Freedom, fulfillment, journey or quest?
All of the above could fit me with ease.
Others will judge; they always know best.

I abandoned convention, not knowing why.
Was it some shadow setting me free?
There arose a command not to be shy,
to live instead with integrity.

What works in my life, others may scorn.
They'll decide standards, edicts, decree,
being stable and wise, normal, true-born.
If I live by their creed, then what of me?

15.12.02

I HATE RAIN

"Rain, rain go away,
please come back some other day.
Rain, rain go away,
I want to come out and play."
-- a Nursery Rhyme


The last few weeks has had a depressing, bone-drenching, emotion-numbing, spirit-crushing amount of rain. Dark skies, hardly any sun, and the worst thing is that most of the time, the sun will shine as bright as anything in the morning, only to have the weather totally turn to absolute shit by lunchtime.

False hope is the worst, after all.

Only good thing so far is that the weather on the weekends have been quite fair by comparison. For the last two weekends the sun was shining all the way from Saturday morning till Sunday night. This weekend though, although the sun still shines, but there's always dark clouds hanging over the horizon, and there's the occasional half-hearted light rain.

*sigh*

Dammit. I really need to start getting a decent amount of sun before I get totally depressed.

That's why -- for now at least -- I hate rain.

With a vengeance.

25.11.02

Life is funny

Work's been good so far. Haven't had much time to do anything else though. But the projects I've been working on recently is rather fun. Writing and designing games for mobile phones is something that really fits into my dreams.

- Information given:
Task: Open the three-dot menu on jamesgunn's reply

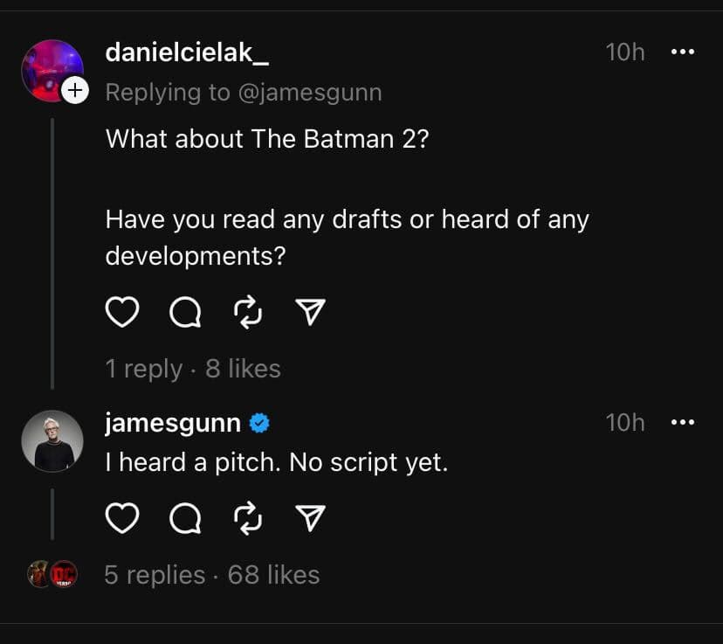Action: pos(684,422)
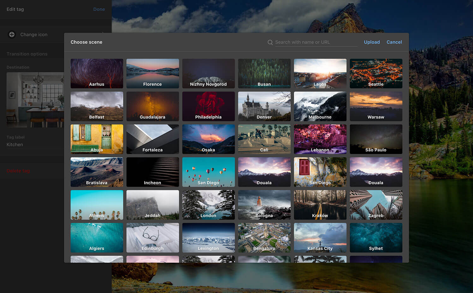Click the Kitchen destination preview image
The width and height of the screenshot is (473, 293).
[35, 100]
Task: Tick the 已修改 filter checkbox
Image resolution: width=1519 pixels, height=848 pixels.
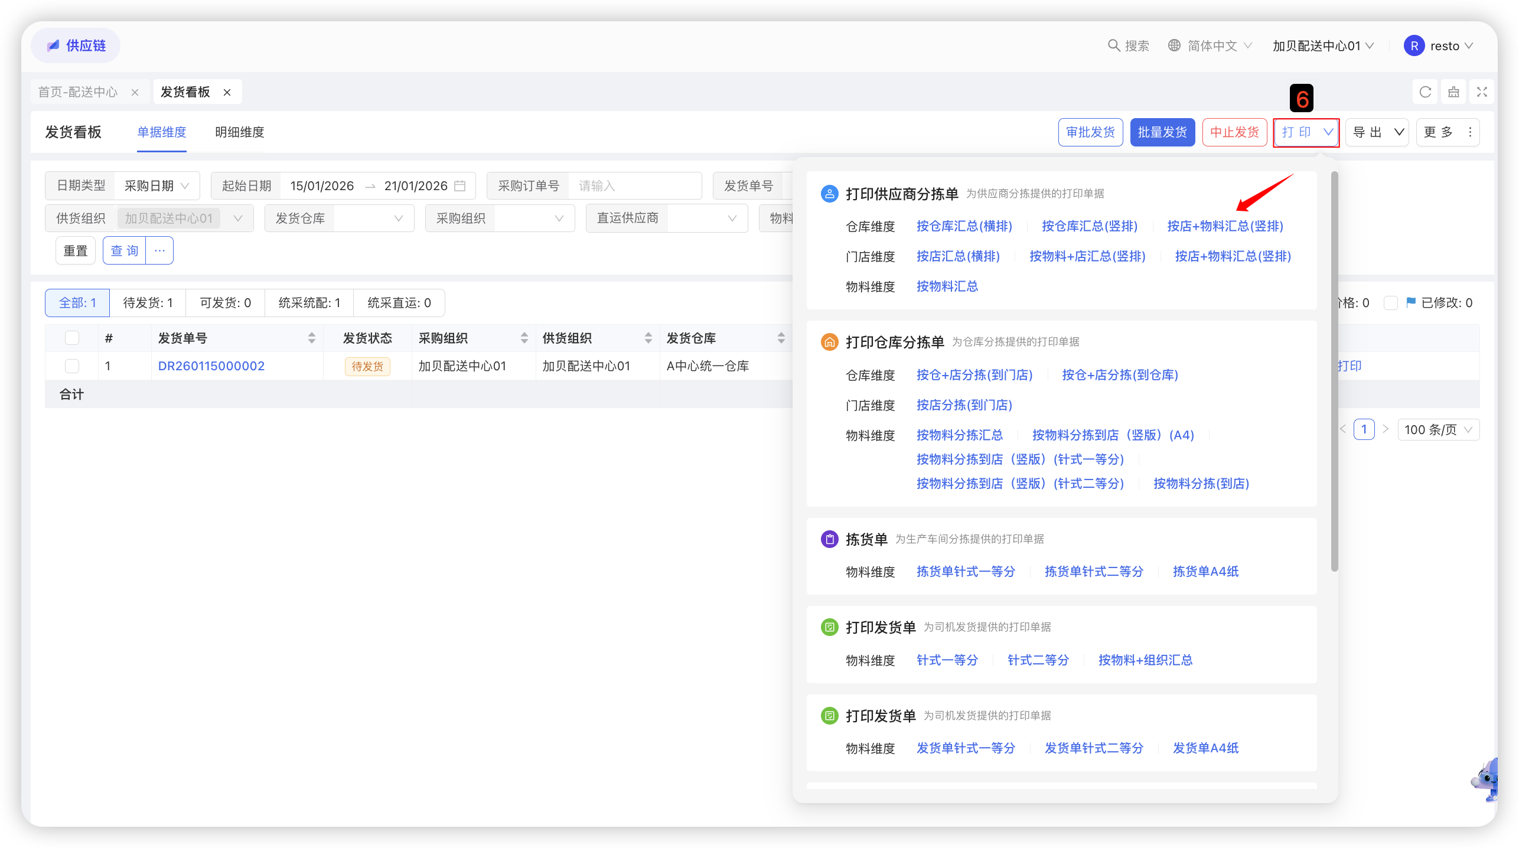Action: (x=1391, y=303)
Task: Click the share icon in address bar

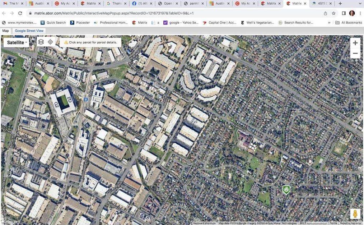Action: click(325, 13)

- Exercise 1:
In the blog, shorten the paragraph beginning "The last few weeks has had" to no more than two sentences. Keep its main facts.
- Exercise 2:
Please list every option offered in the opening question of the poem at the start of the blog.
- Exercise 3:
Write a continuation of the blog that begins right after its final sentence.

- Task output 1:
For the last few weeks there has been a depressing amount of rain, with dark skies and hardly any sun. Worst of all, bright mornings often turn to terrible weather by lunchtime.

- Task output 2:
- Freedom
- Fulfillment
- Journey
- Quest

- Task output 3:
When I first started off studying computing, I've wanted to become a game designer/programmer, but then I eventually dismissed it as just a young kid's fantasy. And now, I'm actually living my dream!

It's surprising how when you least expect it, when you give up on something, when you think: "Nah... that's never gonna happen.", life suddenly turns around and surprises you?

But of course, it works both ways, when you really want it, when you're absolutely optimistic about something, it never happens. Lady Luck just turns her shining face away from you. Life's funny that way, don't you think?

Anyhoo, although work's fine, i do have to deal with the occasional annoying, two-faced, fickle-minded, back-stabbing client. But other than that, it's pretty hunky dory, so I don't really have much to complain about. :)

Met a lot of really nice people from my talent school. They're all quite friendly, and we all hang out together quite a bit. So even if I won't be a big-time celebrity (in fact, not bloody likely :P), at least I would've made some really nice friends to hang out and have fun with.

Well... I guess that's about it for now. I'll try to update more often from now on. ("try" being the operative word of course).

Ciao!

13.11.02

The Silence

Found this at www.poems.org:

The Silence
Philip Schultz
--------------------------------------------------------------------------------

for RJ

You always called late and drunk,
your voice luxurious with pain,
I, tightly wrapped in dreaming,
listening as if to a ghost.

Tonight a friend called to say your body
was found in your apartment, where
it had lain for days. You'd lost your job,
stopped writing, saw nobody for weeks.
Your heart, he said. Drink had destroyed you.

We met in a college town, first teaching jobs,
poems flowing from a grief we enshrined
with myth and alcohol. I envied the way
women looked at you, a bear blunt with rage,
tearing through an ever-darkening wood.

Once we traded poems like photos of women
whose beauty tested God's faith. 'Read this one
about how friendship among the young can't last,
it will rip your heart out of your chest!'

Once you called to say J was leaving,
the pain stuck in your throat like a razor blade.
A woman was calling me back to bed
so I said I'd call back. But I never did.

The deep forlorn smell of moss and pine
behind your stone house, you strumming
and singing Lorca, Vallejo, De Andrade,
as if each syllable tasted of blood,
as if you had all the time in the world. . .

You knew your angels loved you
but you also knew they would leave
someone they could not save.

28.10.02

From the inside looking out

Well, well, this is the first time I'm writing from my office.

It's been a week now since I started, and I'm still getting used to sleeping and waking like a normal human being.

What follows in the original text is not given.